Protein HKDC1 influences tumor growth in the intestine

The protein HKDC1 (hexokinase domain containing 1) belongs to the hexokinase family along with four other similar enzymes. These are enzymes that play a particularly important role in carbohydrate metabolism in the body. Previous research had already shown that HKDC1 plays a role in some types of cancer. However, a role within colorectal cancer was not known. In addition, scientists from the PMI Cluster of Excellence, led by Professor Rosenstiel, had already shown that HKDC1 is upregulated in people with IBD. “In addition, we know that HKDC1 is mainly found in the intestine. We therefore wondered what it does there and whether it has an influence on the development of cancer in the gut,” reports one of the two first authors, PhD student Lea Järke from the group ‘Functional Host Microbiome Research’ at the IKMB.

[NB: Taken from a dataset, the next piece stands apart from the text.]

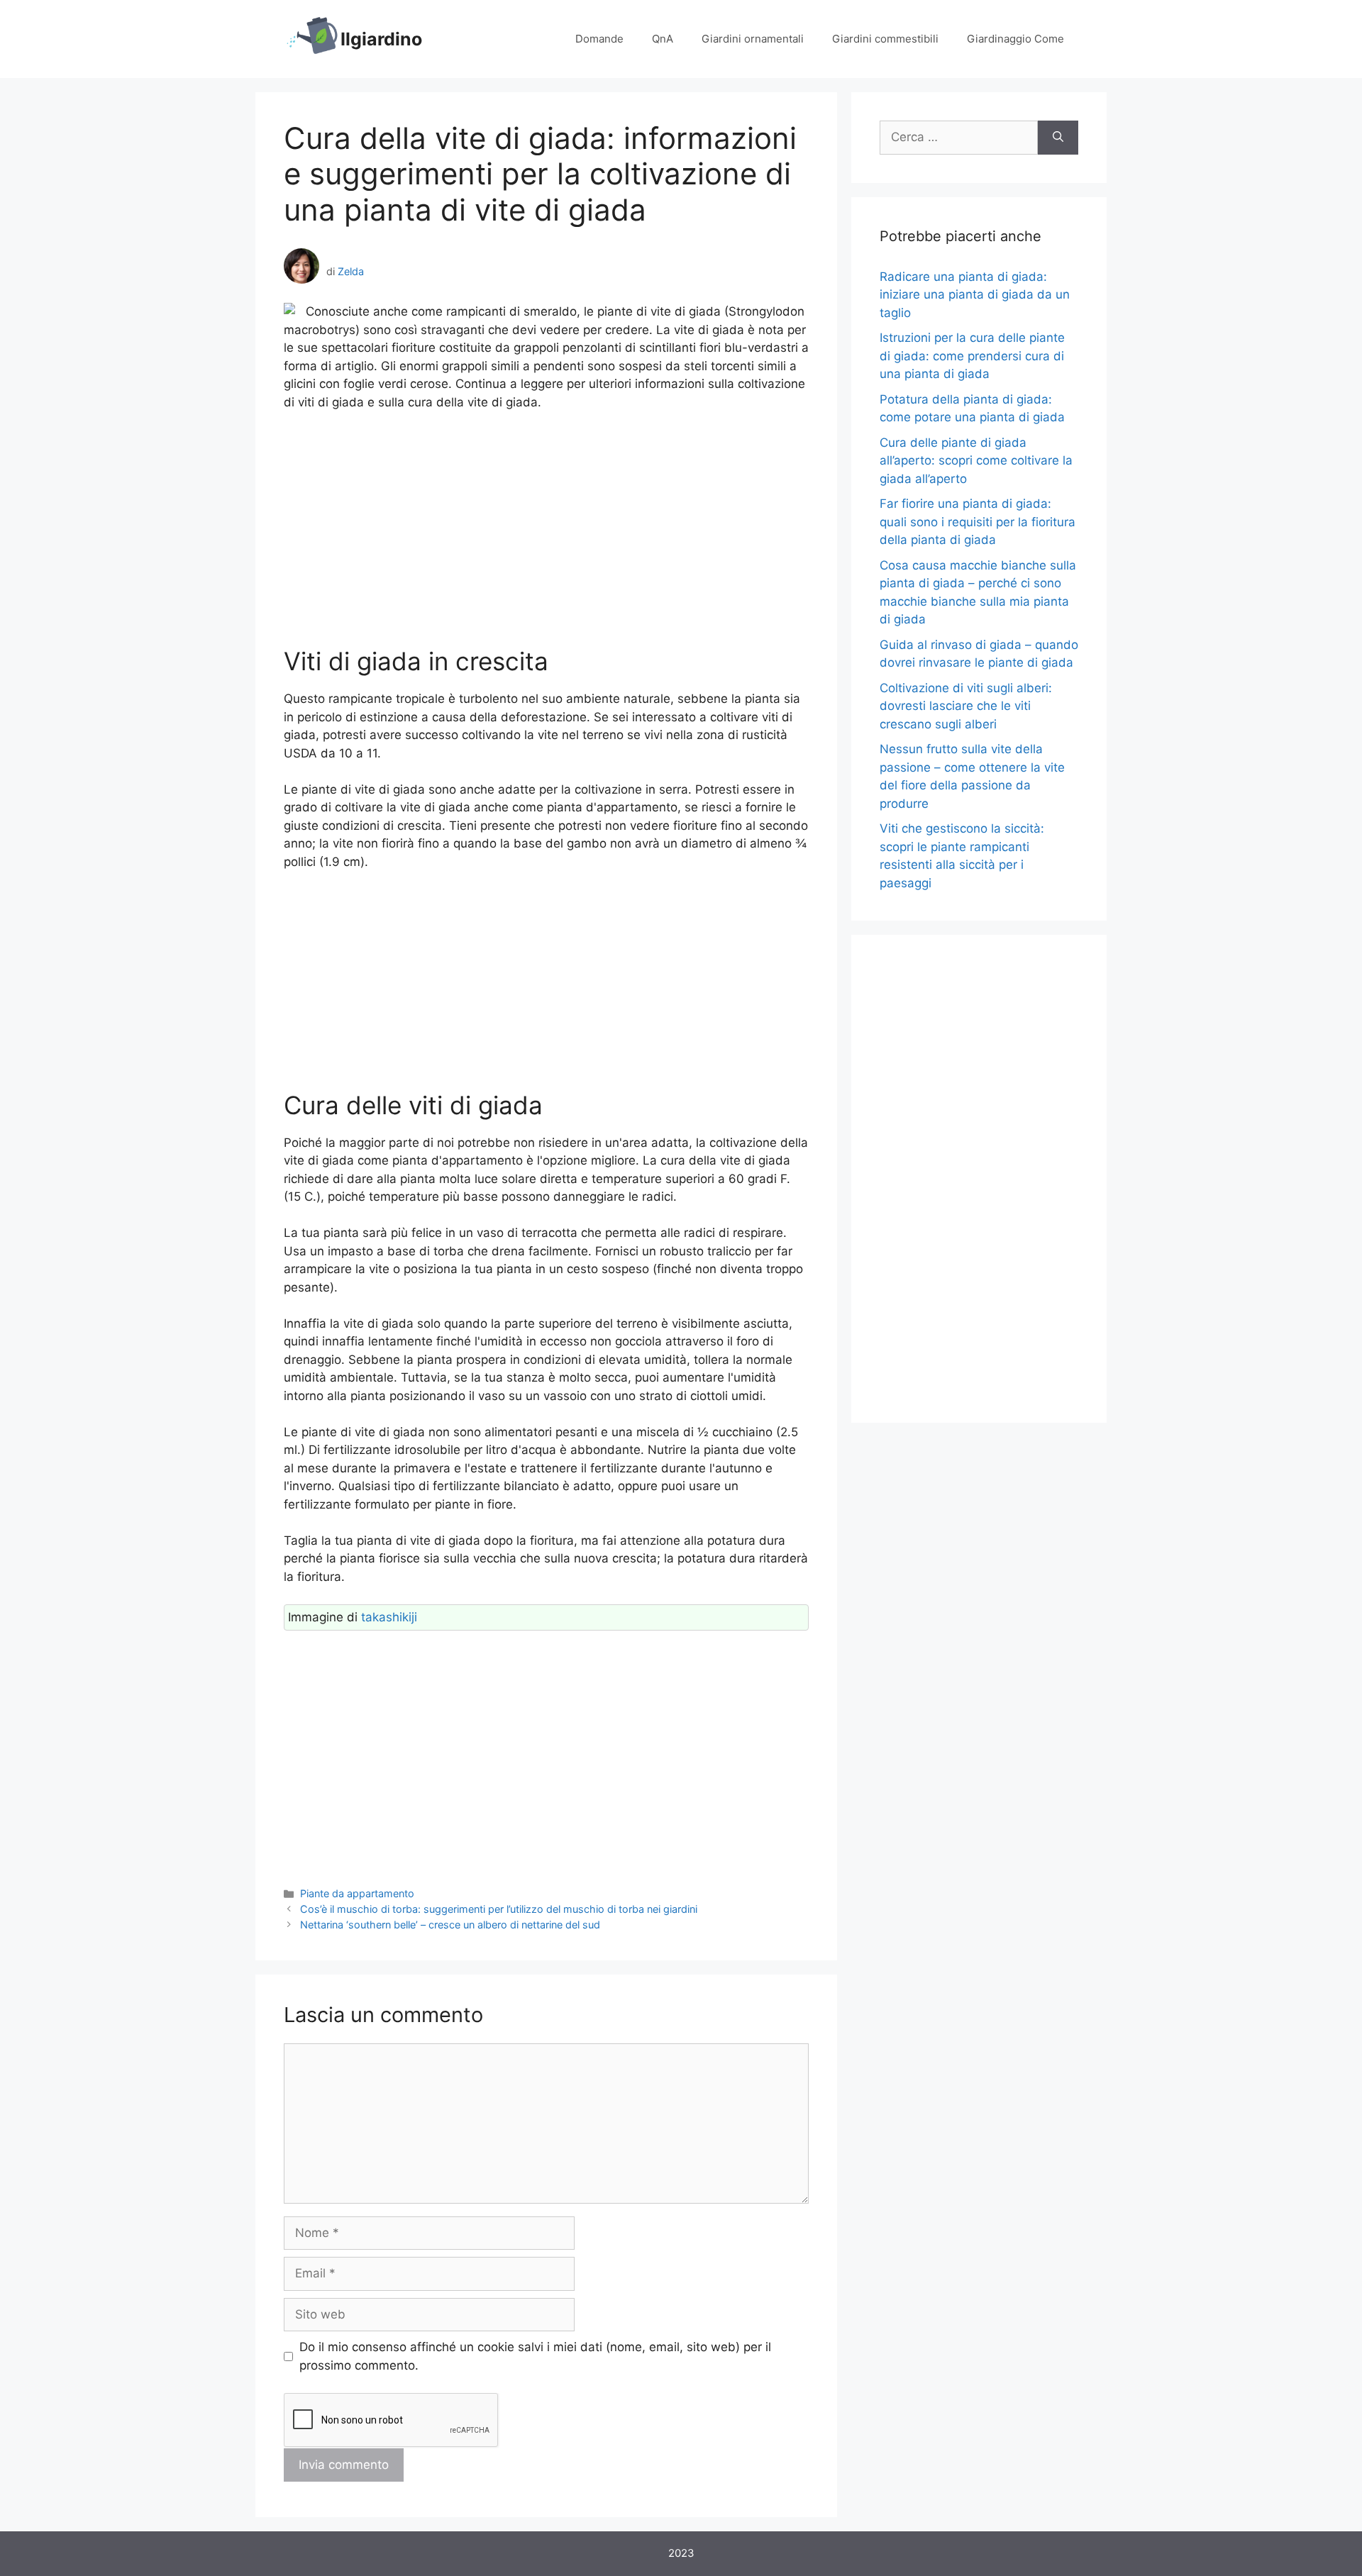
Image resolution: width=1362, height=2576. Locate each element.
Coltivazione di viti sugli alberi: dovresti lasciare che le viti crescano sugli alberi (966, 706)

PD Dr. Felix Sommer's team therefore conducted various experiments to investigate the effects of removing the gene responsible for producing the protein in colon cancer cells. If it is no longer present, the cell can no longer produce the protein. They carried out the experiments in cell culture, in organoids - artificial intestinal models in a petri dish - and in mouse models. “Among other things, we were able to observe that the cancer cells without HKDC1 no longer divide unhindered, they become more susceptible to external signals that lead to their death and, as a result, the tumors either do not develop at all or only to a greatly reduced extent,” reports the second first author, PhD student Saskia Weber-Stiehl, also from the ‘Functional Host Microbiome Research’ group at the IKMB. Further research must show whether the results may also be transferable to humans.

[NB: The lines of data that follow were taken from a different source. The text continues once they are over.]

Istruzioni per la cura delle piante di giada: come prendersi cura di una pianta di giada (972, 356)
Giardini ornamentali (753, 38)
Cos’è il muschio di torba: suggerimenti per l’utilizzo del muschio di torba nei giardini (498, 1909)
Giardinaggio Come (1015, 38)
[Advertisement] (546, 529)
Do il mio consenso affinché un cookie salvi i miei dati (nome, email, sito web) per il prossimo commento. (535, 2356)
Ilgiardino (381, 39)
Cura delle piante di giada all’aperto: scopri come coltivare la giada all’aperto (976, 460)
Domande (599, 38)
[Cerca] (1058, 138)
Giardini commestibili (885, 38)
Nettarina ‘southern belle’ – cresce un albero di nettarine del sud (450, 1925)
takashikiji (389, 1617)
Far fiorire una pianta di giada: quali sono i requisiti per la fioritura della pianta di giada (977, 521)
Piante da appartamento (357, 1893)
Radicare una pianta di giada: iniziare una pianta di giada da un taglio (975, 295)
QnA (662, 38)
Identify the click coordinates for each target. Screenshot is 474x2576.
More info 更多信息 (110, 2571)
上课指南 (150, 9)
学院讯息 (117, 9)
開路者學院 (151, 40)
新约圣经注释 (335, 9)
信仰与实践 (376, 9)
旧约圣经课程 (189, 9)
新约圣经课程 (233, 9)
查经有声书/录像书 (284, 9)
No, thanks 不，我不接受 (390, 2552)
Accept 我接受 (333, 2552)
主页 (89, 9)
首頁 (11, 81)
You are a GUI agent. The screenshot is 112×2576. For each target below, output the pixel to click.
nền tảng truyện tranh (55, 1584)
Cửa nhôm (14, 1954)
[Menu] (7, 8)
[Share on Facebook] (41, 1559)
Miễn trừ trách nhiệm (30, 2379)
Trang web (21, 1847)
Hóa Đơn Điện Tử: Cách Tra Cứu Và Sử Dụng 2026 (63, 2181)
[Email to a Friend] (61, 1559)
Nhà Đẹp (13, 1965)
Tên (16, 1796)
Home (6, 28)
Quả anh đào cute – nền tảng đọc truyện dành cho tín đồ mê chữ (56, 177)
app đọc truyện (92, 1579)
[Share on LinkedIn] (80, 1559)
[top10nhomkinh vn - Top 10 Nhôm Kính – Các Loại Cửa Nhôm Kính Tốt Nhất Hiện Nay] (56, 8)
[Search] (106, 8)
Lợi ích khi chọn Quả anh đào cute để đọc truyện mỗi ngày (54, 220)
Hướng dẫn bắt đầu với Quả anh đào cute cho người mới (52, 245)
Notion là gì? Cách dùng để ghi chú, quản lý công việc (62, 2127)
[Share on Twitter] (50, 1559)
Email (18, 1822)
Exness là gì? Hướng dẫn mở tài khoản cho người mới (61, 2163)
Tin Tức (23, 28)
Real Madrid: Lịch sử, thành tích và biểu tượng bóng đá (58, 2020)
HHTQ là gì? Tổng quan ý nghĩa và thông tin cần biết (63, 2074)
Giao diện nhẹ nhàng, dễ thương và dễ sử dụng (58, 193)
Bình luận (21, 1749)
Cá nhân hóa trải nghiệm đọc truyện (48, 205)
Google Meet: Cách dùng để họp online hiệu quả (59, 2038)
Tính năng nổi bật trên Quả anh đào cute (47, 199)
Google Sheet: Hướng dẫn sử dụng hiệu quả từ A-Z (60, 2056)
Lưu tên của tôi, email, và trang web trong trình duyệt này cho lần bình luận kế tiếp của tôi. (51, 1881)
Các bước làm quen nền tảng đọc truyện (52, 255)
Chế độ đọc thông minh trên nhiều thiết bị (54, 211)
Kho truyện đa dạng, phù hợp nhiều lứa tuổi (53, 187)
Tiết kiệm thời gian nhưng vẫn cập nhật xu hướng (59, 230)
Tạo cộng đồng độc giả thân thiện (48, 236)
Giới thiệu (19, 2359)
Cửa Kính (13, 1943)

Blocking the enzyme could help IBD and colorectal cancer

The elevated production of HKDC1 in people with IBD could therefore explain why these patients are also more likely to develop colorectal cancer. The findings could be relevant for a possible therapy: both colon cancer and IBD could be influenced if HKDC1 is blocked - for example by chemical inhibitors or by targeted interventions in the microbiome. It is known that some cancer therapies are dependent on the microbiome. This is because the bacteria in the gut produce enzymes, for example, which can switch off active substances in cancer drugs or make them active in the first place. In addition, the researchers from Kiel have already shown for other members of the hexokinase family that these can be regulated by the microbiome. “In the case of HKDC1, it is also conceivable that the microbiome in the intestine influences the production of the enzyme. This is the subject of our current research,” says Sommer. “In the long term, we want to find out whether we can suppress hexokinase and thus tumor growth by modulating the microbiome,” Sommer continues.